#### Data for processing
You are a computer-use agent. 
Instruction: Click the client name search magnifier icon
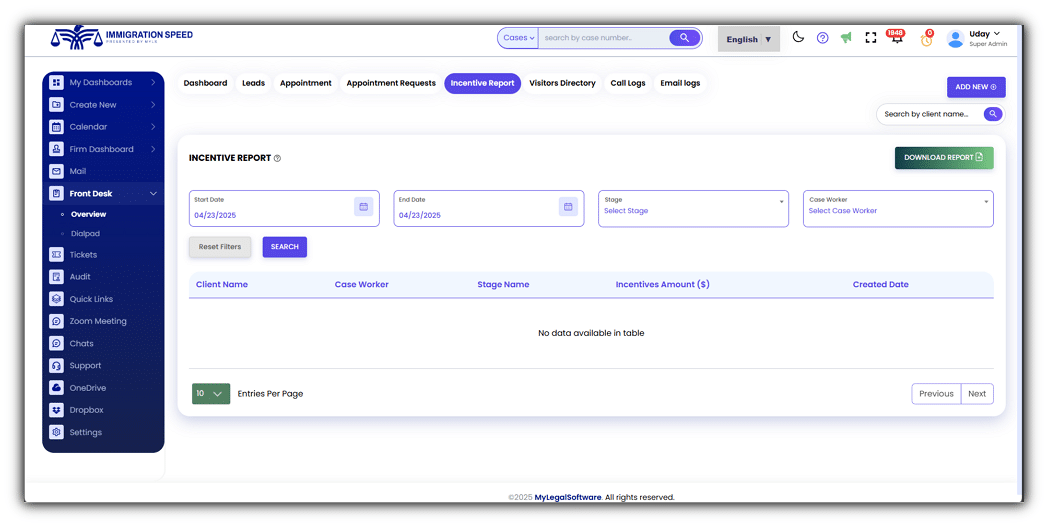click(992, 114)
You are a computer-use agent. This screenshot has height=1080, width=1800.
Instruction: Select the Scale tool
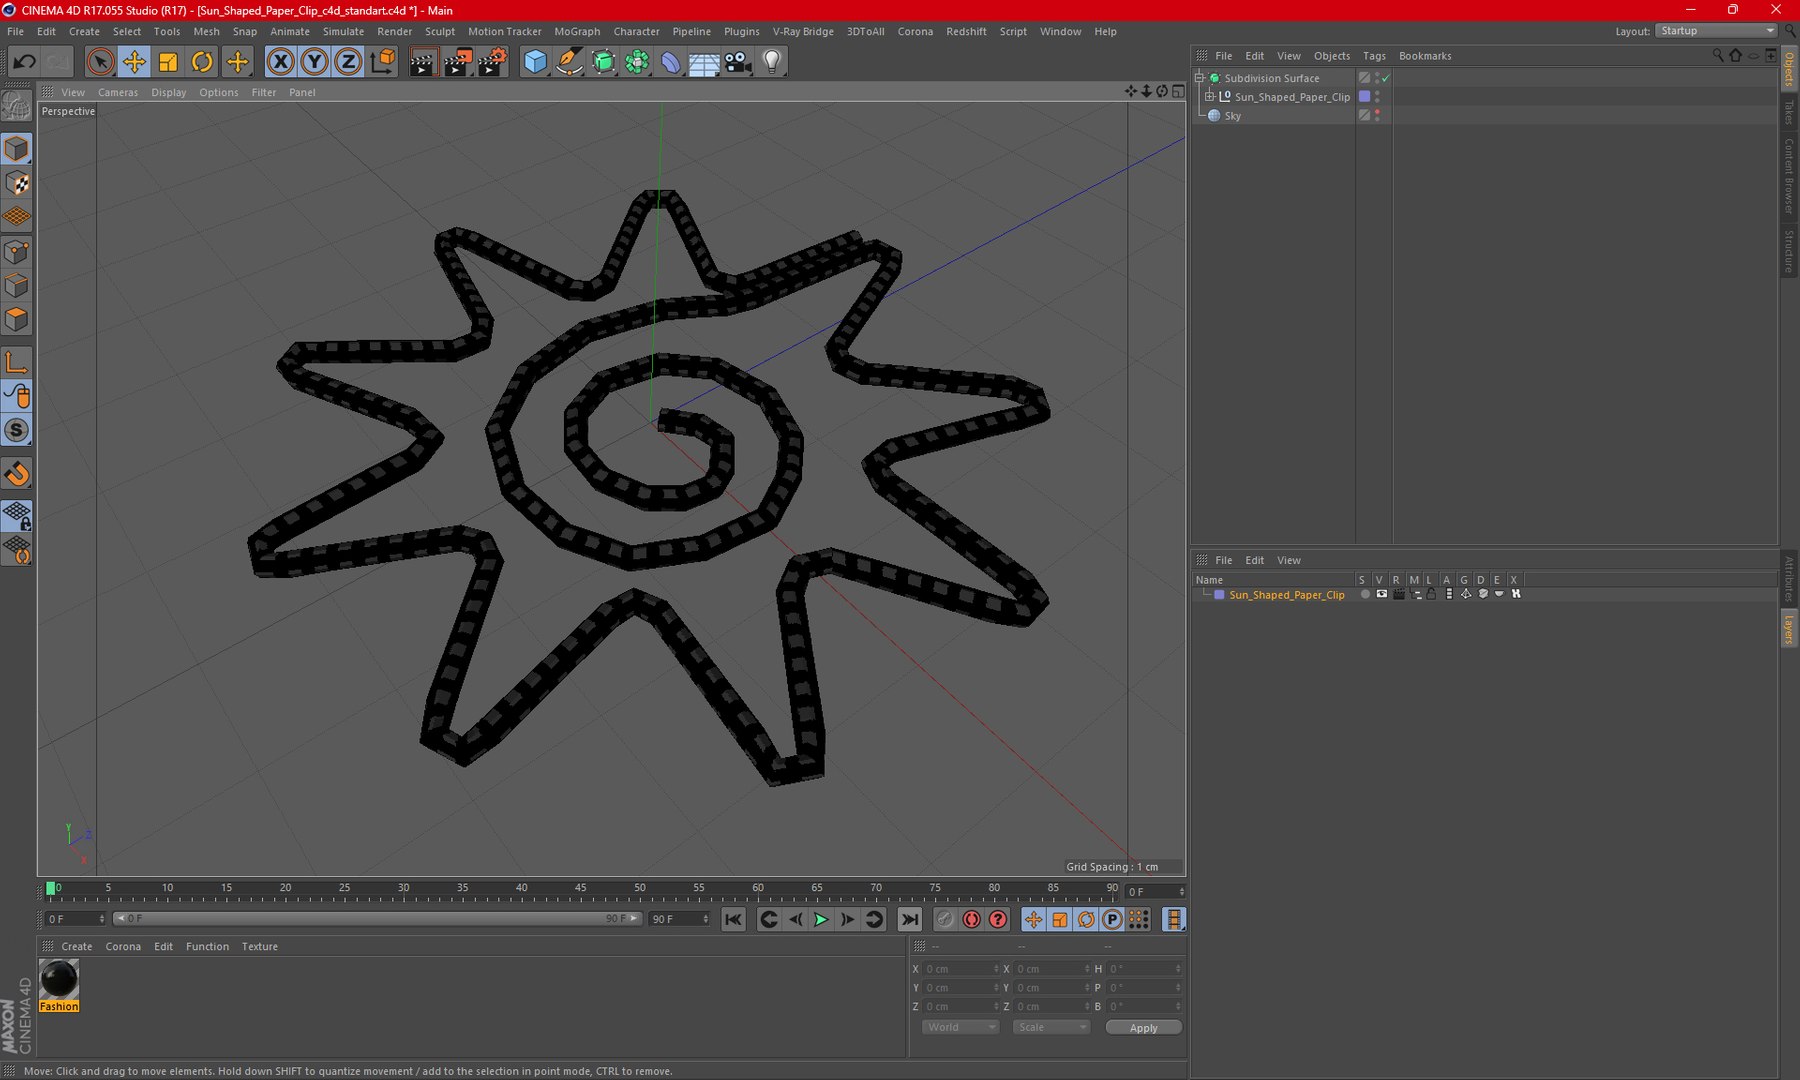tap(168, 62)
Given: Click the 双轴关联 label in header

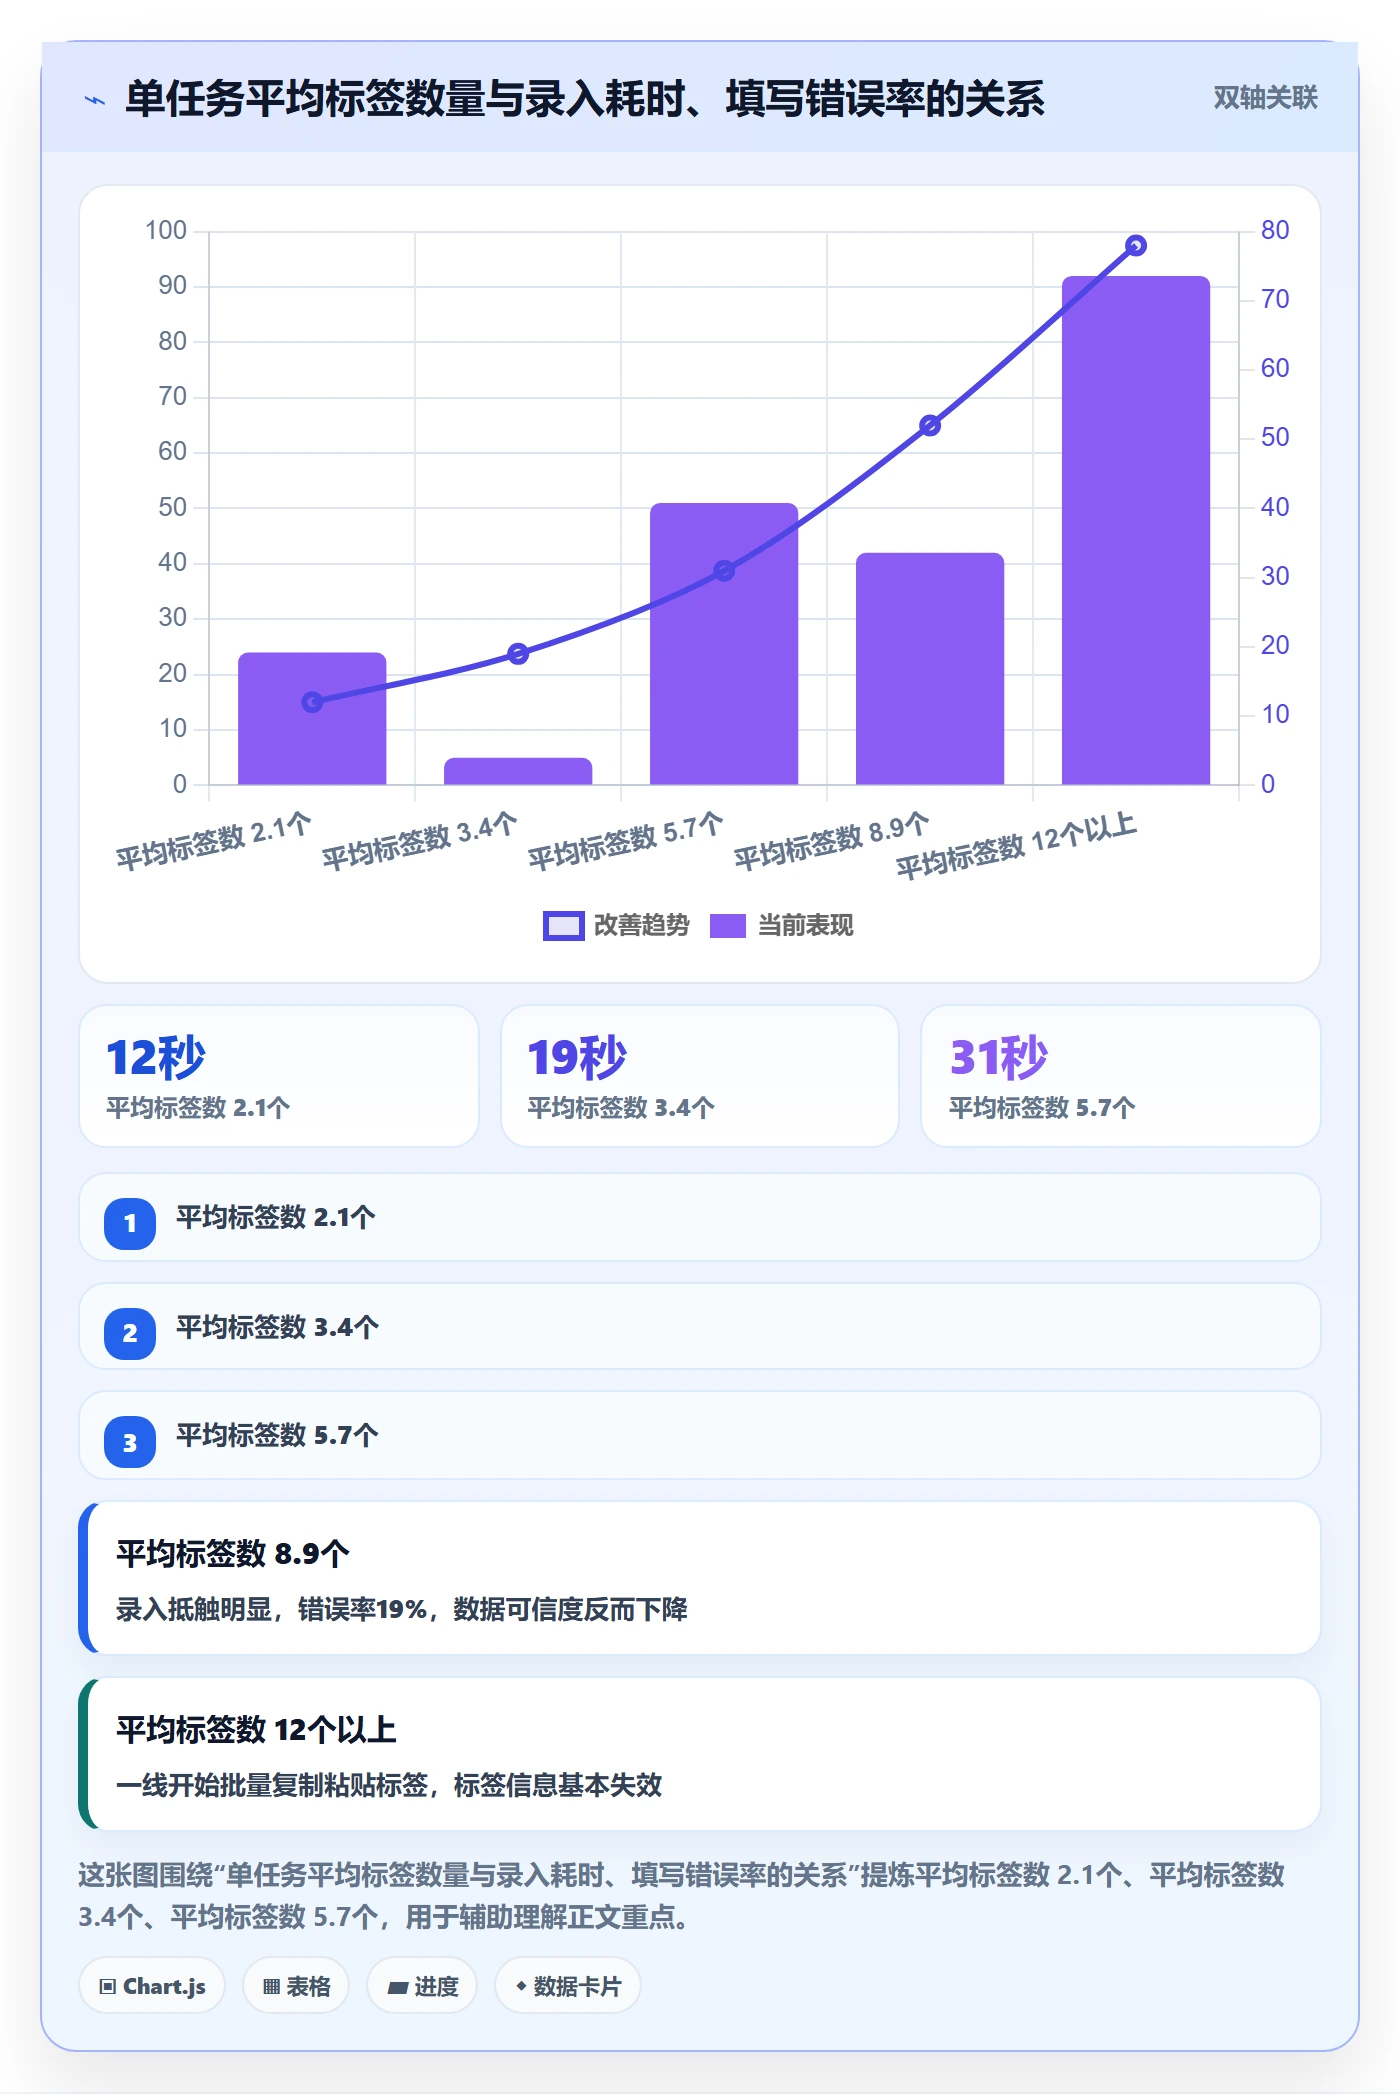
########
What is needed is an exact restatement of every line from the line containing "You are a computer-use agent. This" through the last line of the records, minus any pictures.

## Solution:
You are a computer-use agent. This screenshot has height=1080, width=1800.
Instruction: Select the Scale tool
tap(168, 62)
Given: Click the 双轴关联 label in header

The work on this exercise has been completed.